Position in the Genji
Kaoru visits the Bishop of Yokawa to inquire about Ukifune, whom he thought was dead. When he learns that she is still alive, he sends her young stepbrother to beg her to return, but she refuses, insisting that she has renounced the world. Kaoru never sees her again in the novel, and is left wondering if this is all a ruse because she has found another lover.

"Yume no Ukihashi" is the 54th and final chapter of The Tale of Genji and the 10th and final chapter of Uji jujo, the Ten Chapters of Uji (which I playfully like to call "Kaoru Monogatari"). For some readers and critics, however, this last chapter seems to end rather abruptly, so that it is sometimes debated whether the author intended to continue the novel, but stopped writing in the middle - for whatever reason.

I myself do not think such an assumption is necessary. The story of Kaoru and Ukifune (and thus also of him and the three Uji sisters) is finished - Ukifune has shown her strength of character and decided that she doesn't want to have anything to do with Kaoru, Niou or other men anymore - it's a very strong ending that the female protagonist turns away from affairs of the heart, because they only bring sadness and restlessness. She has truly renounced the world of "samsara". Kaoru, on the other hand, as the final words about his never-ending jealousy and the nonsensical idea that Ukifune must have another lover show, is still bound to the samsaric cycle of attachment and desire because he cannot control his longing (and this despite being a more "philosophical" type than Niou!). In other words, the story is over and the novel ends on a fitting Buddhist note.

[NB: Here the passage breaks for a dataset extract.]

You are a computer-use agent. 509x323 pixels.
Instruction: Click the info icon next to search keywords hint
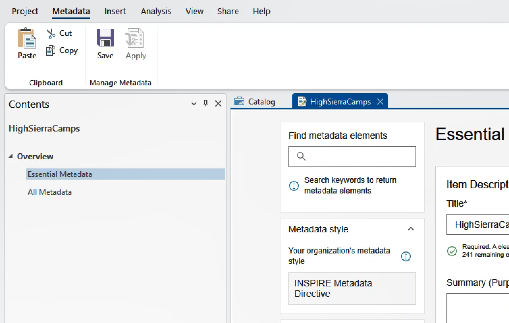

Something that is also often pointed out is that this chapter ends with the unique phrase "tozo hon ni habemeru" "This seems to be what is in the book". Tyler (p. 1120) thinks that this is either a copyist's final note (certifying that the copy is correct) or a standard closing line for a story (it also occurs at the end of The Tale of the Hollow Tree). I think the idea that it is a copyist's interpolation is correct - such a phrase would be atypical of Murasaki Shikibu.


[Yume no ukihashi, by Tosa Mitsunobu. Harvard Art Museums]


Synopsis

Accompanied by Kogimi, Ukifune's half-brother who is still a boy, Kaoru visits Yokawa, the western district of Mt. Hiei, to ask the bishop in detail about the rumor "of the woman who took holy orders in Ono". Kaoru is convinced that the woman in question must be Ukifune and is deeply shocked. Seeing Kaoru's excitement, the bishop regrets that he so quickly agreed to Ukifune's request to take religious vows. When Kaoru asks him to lead him to Ono, where Ukifune lives, the Bishop refuses, but entrusts Kogimi with a letter to her.

That night, the torches of Kaoru's party descending from Yokawa can be seen from the hermitage in Ono. Ukifune takes refuge in chanting the Nenbutsu (invocation of Amida Buddha) to forget the memory of Kaoru.

The next day, Kaoru adds his own letter to the bishop's, and Kogimi takes both letters to Ono. The bishop's letter instructs Ukifune to restore her relationship with Kaoru and, by returning to a secular life with him, to erase his sin of obsessive attachment. Kaoru's letter says that he forgives her and asks her to remember her brother Kogimi. Reading this, Ukifune is unsettled, but in the end, for fear of losing her newfound tranquility, she refuses to see her younger brother. She returns the letters unanswered, saying that it was "a case of mistaken identity.

Upon hearing the report from Kogimi, who returned to the capital empty-handed, Kaoru suspects that someone else is hiding Ukifune from the world (another lover?) - just as he once hid her in Uji.

Genji-e
The scene above shows Ukifune in the hermitage in Ono, with two female attendants - Ukifune is recognizable by her cropped nun's hair. In the upper right corner, we see a column of men, presumably Kaoru and his attendants, carrying flaming torches, descending from Mt. Hiei and passing by the hermitage. Passing by and not meeting - this is how the story ends.